Exercise aim —
Reproduce the entries that follow exactly, dropping each image.
** Material to process follows **
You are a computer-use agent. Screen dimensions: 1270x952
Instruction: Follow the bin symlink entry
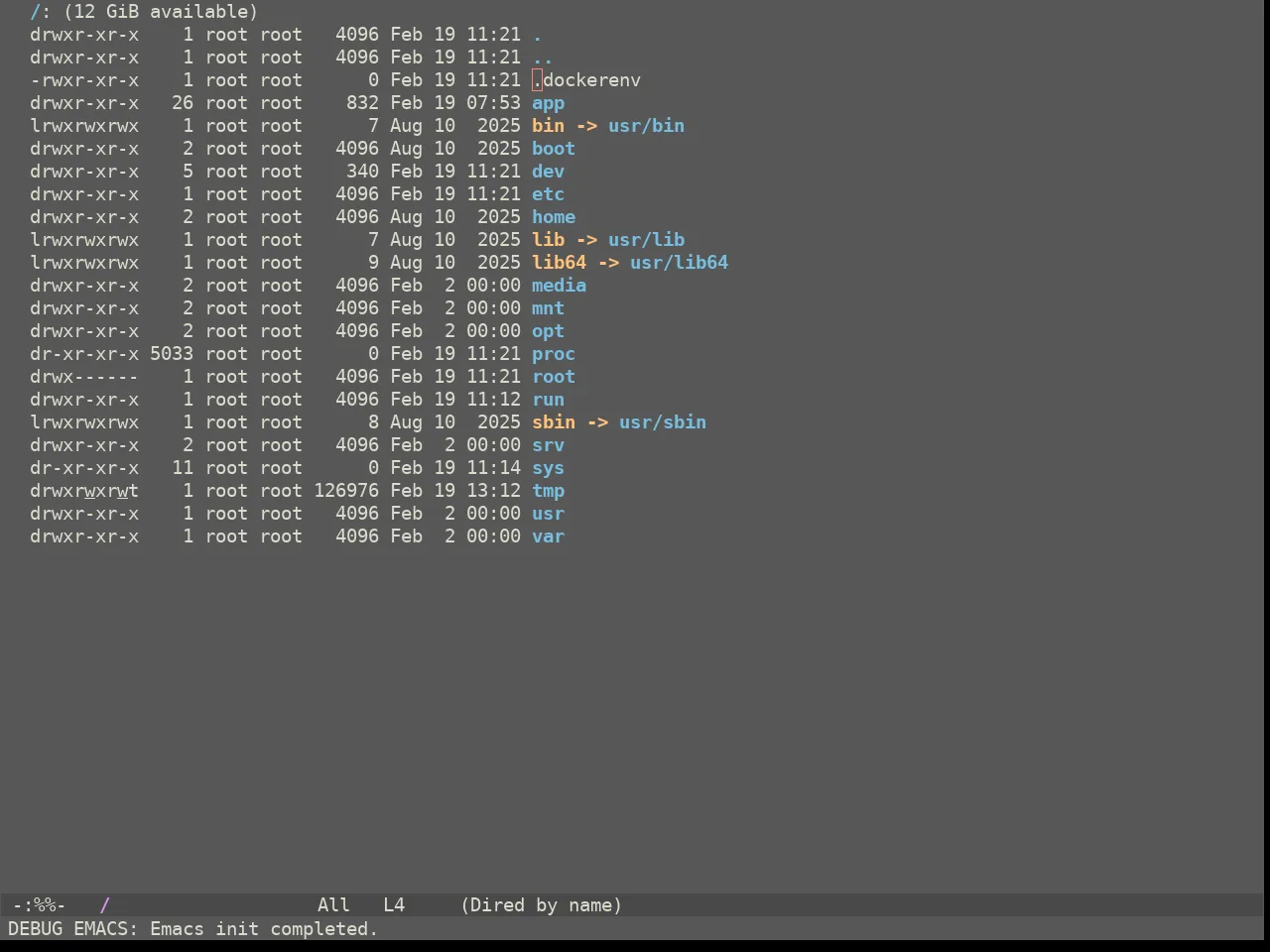point(548,126)
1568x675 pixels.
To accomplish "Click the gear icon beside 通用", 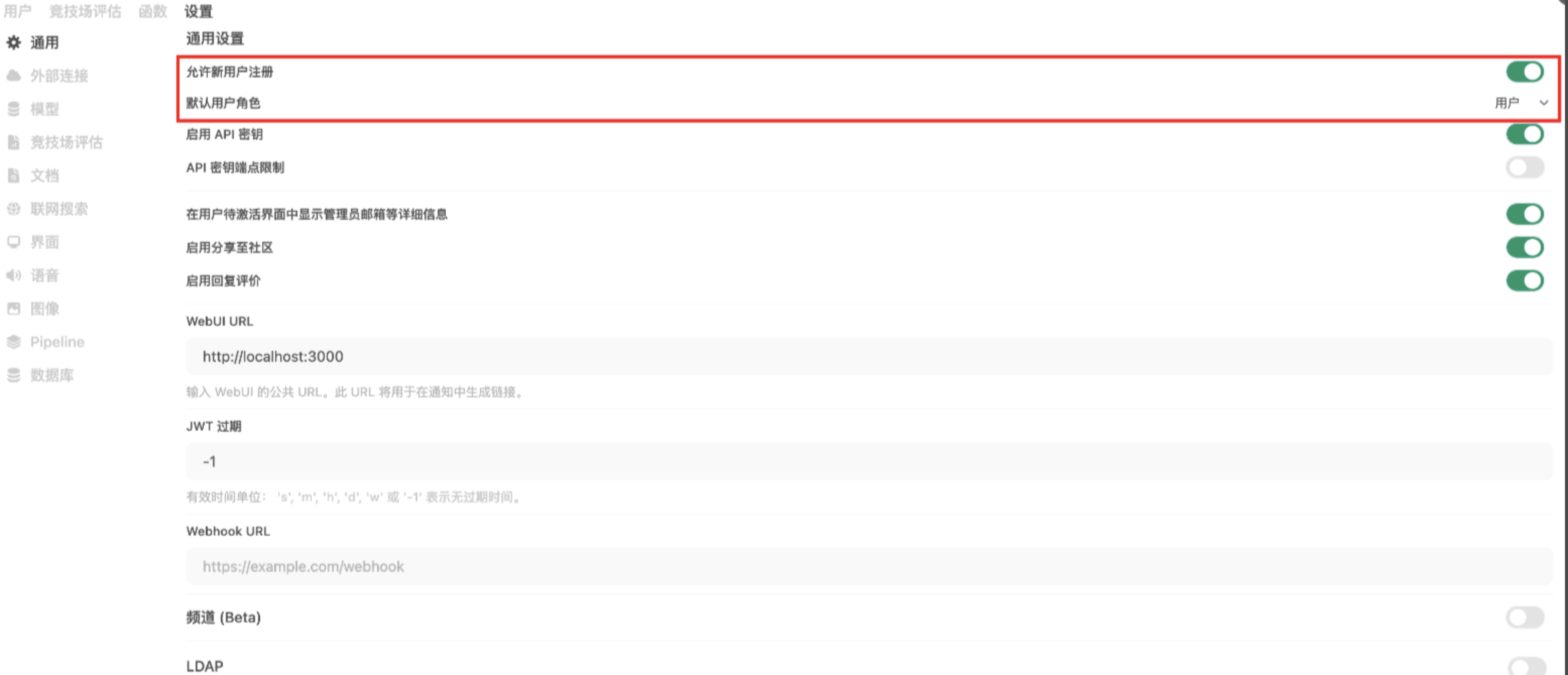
** End of Material to process **
Task response —
You are a computer-use agent. Screen dimensions: 1270x952
Instruction: Follow the bin symlink entry
point(548,126)
1568x675 pixels.
To accomplish "Click the gear icon beside 通用", 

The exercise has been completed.